WORK INSTRUCTIONS -
a) According to the court's reasoning quoted in the forum thread on the Nordyke case, why does the Due Process Clause of the Fourteenth Amendment incorporate the Second Amendment?
b) Repeat the forum thread on the Nordyke case word for word from "The crucial role" to "milk was spiked.".

Posted on 04/20/2009 10:08:38 AM PDT by freedomwarrior998
Alice Marie Beard: The Ninth Circuit has apparently held, in the Nordyke case, that the Second Amendment is incorporated against the states via the Fourteenth Amendment; opinion to come shortly. I will certainly blog more when I can read the opinion.
Please note the possibility of error in all such breaking news stories, posted before the opinion is read; I will certainly correct any such error as soon as possible if it turns out the initial account is indeed mistaken.
Hopeful bump.
“Nordyke v. King is a case challenging an effective ban on gun shows on county property by the county of Alameda. While the case was originally about gun shows on county property, it’s mainly interesting recently (Mar 2009) because it may be the first case to “incorporate” the Second Amendment against the states.”
If true, it will go straight to the Supreme Court, do not pass go...
Ninth? If true, that’s astounding.
The liberals are probably already squealing.
Here pig pig pig...Here pig pig pig!!
Ok...for the judicially challenged (me), what does this mean?
Can’t figure this out. Of course the 2nd amendment, and the 20th and 6th whatever, cover all the states. Am I missing something? Will continue reading the thread and articles.
I don't know what that means
Absent incorporation, the Amendment would not have applied to the States.
============
[12] We therefore conclude that the right to keep and bear arms is deeply rooted in this Nations history and tradition.
Colonial revolutionaries, the Founders, and a host of commentators and lawmakers living during the first one hundred years of the Republic all insisted on the fundamental nature of the right.
It has long been regarded as the true palladium of liberty. Colonists relied on it to assert and to win their independence, and the victorious Union sought to prevent a recalcitrant South from abridging it less than a century later.
The crucial role this deeply rooted right has played in our birth and history compels us to recognize that it is indeed fundamental, that it is necessary to the Anglo-American conception of ordered liberty that we have inherited.17 We are therefore persuaded that the Due Process Clause of the Fourteenth Amendment incorporates the Second Amendment and applies it against the states and local governments
http://www.ca9.uscourts.gov/datastore/opinions/2009/04/20/0715763.pdf pg 29
Actually, it’s hard to believe the Ninth wrote this. Maybe their warm milk was spiked.
Means that the states have to respect citizens’ RKBA, that the states have to obey the 2nd Amendment. (Perversely, the Supreme Court has required individual court cases to impose the Bill Of Rights on the states, per the 14th Amendment, one right at a time - and the 2nd hasn’t been so ruled on.)
:’)

Data entries:
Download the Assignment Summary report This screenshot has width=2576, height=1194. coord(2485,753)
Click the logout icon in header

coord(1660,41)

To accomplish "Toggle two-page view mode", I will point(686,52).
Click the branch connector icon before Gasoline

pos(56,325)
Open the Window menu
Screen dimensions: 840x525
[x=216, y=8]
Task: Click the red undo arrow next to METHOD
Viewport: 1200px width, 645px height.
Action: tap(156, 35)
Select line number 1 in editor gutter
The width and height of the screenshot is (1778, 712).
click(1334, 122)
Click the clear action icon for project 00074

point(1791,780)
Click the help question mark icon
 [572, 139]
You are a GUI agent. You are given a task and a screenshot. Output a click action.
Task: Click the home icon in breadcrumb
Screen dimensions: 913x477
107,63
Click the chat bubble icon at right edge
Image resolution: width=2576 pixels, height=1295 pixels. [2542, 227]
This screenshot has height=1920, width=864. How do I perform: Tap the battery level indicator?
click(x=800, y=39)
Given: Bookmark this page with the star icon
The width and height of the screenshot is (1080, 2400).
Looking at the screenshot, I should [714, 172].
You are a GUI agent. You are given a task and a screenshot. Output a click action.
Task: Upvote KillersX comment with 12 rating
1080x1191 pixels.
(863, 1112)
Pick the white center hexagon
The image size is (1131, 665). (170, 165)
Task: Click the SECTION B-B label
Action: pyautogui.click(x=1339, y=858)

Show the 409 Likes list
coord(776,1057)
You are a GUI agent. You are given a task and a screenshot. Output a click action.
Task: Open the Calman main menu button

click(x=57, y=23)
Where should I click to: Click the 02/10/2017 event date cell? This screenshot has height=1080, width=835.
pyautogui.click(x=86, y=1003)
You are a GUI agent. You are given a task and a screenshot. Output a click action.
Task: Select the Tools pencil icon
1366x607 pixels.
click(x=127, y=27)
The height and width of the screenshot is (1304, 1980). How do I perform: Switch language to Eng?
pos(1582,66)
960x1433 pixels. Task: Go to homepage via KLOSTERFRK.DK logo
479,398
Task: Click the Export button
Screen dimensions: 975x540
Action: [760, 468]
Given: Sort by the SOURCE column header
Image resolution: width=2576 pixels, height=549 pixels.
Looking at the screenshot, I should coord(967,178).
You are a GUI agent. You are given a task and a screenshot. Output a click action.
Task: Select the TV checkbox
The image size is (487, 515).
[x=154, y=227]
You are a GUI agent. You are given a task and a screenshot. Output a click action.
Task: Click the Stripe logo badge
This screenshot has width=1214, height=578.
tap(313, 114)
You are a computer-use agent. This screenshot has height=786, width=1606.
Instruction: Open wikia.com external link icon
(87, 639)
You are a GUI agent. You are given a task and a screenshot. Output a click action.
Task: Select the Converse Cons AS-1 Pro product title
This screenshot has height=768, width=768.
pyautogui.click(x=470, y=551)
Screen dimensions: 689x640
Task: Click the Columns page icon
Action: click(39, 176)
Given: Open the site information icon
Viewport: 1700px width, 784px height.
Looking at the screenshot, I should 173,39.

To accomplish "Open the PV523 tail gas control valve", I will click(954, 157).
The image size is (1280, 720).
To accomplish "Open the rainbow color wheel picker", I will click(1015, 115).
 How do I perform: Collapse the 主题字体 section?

SET OF ANSWERS -
a) The court concluded that the right to keep and bear arms is deeply rooted in the nation's history and tradition. Colonists relied on it to win independence, the Founders and later lawmakers insisted it was fundamental, and the Union sought to keep the South from abridging it. Because of that crucial role, the court held that the right is fundamental and necessary to the Anglo-American conception of ordered liberty, so the Due Process Clause applies it against the states and local governments.

b)
The crucial role this deeply rooted right has played in our birth and history compels us to recognize that it is indeed fundamental, that it is necessary to the Anglo-American conception of ordered liberty that we have inherited.17 We are therefore persuaded that the Due Process Clause of the Fourteenth Amendment incorporates the Second Amendment and applies it against the states and local governments
http://www.ca9.uscourts.gov/datastore/opinions/2009/04/20/0715763.pdf pg 29
Actually, it’s hard to believe the Ninth wrote this. Maybe their warm milk was spiked.